The task - Print the lines from the one containing "The width and height of the screenshot is (647, 364)." through the one containing "coord(261,98)", inclusive, exactly as they appear.

*** Data listing

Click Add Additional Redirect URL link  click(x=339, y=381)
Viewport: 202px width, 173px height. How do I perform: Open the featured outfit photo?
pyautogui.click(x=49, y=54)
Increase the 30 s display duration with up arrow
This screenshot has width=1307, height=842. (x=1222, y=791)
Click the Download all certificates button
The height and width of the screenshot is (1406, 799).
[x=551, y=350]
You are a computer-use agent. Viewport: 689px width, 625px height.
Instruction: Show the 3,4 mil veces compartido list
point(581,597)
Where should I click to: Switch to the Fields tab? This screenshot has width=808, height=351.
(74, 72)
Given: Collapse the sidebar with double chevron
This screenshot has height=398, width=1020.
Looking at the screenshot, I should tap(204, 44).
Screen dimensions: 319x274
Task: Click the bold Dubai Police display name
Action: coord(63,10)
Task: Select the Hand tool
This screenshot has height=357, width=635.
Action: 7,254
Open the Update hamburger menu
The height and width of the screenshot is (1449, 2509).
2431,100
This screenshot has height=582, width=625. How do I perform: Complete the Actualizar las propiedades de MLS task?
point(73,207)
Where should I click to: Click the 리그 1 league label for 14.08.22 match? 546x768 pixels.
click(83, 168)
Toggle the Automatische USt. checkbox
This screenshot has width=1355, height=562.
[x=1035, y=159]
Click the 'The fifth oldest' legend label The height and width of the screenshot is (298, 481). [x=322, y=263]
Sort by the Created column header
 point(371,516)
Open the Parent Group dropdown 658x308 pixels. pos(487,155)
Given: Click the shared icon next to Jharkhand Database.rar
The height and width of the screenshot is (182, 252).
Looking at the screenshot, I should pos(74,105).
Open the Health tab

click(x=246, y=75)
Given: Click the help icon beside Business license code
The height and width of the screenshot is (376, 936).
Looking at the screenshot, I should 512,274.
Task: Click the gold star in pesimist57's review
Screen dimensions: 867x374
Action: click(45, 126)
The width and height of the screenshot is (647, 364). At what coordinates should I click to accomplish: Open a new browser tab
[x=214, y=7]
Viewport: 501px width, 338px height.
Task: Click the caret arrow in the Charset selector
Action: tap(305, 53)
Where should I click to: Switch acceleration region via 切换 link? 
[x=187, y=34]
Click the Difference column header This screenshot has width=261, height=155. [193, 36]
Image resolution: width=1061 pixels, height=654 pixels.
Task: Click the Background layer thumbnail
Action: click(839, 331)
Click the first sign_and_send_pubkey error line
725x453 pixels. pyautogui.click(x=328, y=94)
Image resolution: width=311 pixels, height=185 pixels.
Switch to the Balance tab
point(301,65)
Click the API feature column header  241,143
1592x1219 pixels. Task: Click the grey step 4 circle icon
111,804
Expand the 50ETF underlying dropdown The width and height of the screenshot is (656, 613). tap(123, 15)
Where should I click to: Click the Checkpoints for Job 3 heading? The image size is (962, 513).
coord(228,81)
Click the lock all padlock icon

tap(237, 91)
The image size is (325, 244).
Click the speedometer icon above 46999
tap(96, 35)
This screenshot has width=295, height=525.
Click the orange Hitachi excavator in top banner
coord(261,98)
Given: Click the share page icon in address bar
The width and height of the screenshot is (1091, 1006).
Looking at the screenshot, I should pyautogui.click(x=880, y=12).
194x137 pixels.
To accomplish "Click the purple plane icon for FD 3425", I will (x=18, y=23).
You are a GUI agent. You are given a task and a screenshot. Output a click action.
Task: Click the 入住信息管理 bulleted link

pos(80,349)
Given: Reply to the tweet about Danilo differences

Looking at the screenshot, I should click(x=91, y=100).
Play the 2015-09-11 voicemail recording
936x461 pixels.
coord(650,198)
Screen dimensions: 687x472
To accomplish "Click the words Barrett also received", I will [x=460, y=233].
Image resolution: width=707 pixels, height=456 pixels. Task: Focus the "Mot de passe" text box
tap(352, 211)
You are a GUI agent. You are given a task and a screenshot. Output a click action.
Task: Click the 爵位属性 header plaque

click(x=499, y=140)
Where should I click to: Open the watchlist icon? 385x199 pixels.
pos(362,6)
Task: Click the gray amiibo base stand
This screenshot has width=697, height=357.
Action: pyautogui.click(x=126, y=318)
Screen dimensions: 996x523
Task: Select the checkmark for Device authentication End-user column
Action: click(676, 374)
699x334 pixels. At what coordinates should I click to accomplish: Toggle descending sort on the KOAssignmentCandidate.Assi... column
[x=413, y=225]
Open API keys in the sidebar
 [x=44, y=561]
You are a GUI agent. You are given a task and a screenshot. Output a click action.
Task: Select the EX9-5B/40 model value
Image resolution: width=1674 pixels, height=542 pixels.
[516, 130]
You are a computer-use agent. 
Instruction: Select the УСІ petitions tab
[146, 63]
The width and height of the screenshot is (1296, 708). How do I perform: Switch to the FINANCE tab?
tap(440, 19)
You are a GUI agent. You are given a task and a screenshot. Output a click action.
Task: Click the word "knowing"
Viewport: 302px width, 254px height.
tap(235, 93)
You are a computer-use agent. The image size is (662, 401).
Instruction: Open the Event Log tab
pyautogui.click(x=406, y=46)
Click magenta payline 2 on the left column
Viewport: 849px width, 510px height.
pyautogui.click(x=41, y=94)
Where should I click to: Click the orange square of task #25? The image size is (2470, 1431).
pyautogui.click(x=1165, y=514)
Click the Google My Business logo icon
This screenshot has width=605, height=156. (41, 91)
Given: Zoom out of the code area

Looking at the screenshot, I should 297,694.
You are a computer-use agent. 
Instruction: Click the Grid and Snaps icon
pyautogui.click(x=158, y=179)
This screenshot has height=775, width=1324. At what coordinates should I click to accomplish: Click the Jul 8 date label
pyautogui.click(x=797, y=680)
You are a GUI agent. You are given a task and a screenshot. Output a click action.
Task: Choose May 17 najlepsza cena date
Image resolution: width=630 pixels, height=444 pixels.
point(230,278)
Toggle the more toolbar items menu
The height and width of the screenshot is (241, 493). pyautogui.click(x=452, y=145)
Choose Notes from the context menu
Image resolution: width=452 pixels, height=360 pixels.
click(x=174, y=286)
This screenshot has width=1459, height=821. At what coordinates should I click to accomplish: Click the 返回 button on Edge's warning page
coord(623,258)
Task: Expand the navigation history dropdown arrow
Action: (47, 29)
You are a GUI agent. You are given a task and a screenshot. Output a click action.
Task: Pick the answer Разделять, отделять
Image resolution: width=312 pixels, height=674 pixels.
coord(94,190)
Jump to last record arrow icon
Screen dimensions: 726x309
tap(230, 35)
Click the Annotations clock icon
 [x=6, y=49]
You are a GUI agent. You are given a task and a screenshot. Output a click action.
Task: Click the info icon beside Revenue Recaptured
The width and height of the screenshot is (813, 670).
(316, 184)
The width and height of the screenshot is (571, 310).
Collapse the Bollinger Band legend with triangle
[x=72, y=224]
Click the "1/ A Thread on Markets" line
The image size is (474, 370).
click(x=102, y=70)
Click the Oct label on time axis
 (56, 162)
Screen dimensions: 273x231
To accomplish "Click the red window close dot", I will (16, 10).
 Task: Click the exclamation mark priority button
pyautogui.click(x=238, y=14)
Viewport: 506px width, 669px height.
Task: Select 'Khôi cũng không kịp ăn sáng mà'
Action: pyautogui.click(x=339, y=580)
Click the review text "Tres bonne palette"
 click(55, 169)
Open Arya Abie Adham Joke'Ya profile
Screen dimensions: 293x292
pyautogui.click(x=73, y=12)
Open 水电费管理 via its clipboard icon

******

Solution to this exercise -
The width and height of the screenshot is (647, 364). At what coordinates should I click to accomplish: Open a new browser tab
[x=214, y=7]
Viewport: 501px width, 338px height.
Task: Click the caret arrow in the Charset selector
Action: tap(305, 53)
Where should I click to: Switch acceleration region via 切换 link? 
[x=187, y=34]
Click the Difference column header This screenshot has width=261, height=155. [193, 36]
Image resolution: width=1061 pixels, height=654 pixels.
Task: Click the Background layer thumbnail
Action: click(839, 331)
Click the first sign_and_send_pubkey error line
725x453 pixels. pyautogui.click(x=328, y=94)
Image resolution: width=311 pixels, height=185 pixels.
Switch to the Balance tab
point(301,65)
Click the API feature column header  241,143
1592x1219 pixels. Task: Click the grey step 4 circle icon
111,804
Expand the 50ETF underlying dropdown The width and height of the screenshot is (656, 613). tap(123, 15)
Where should I click to: Click the Checkpoints for Job 3 heading? The image size is (962, 513).
coord(228,81)
Click the lock all padlock icon

tap(237, 91)
The image size is (325, 244).
Click the speedometer icon above 46999
tap(96, 35)
This screenshot has width=295, height=525.
Click the orange Hitachi excavator in top banner
coord(261,98)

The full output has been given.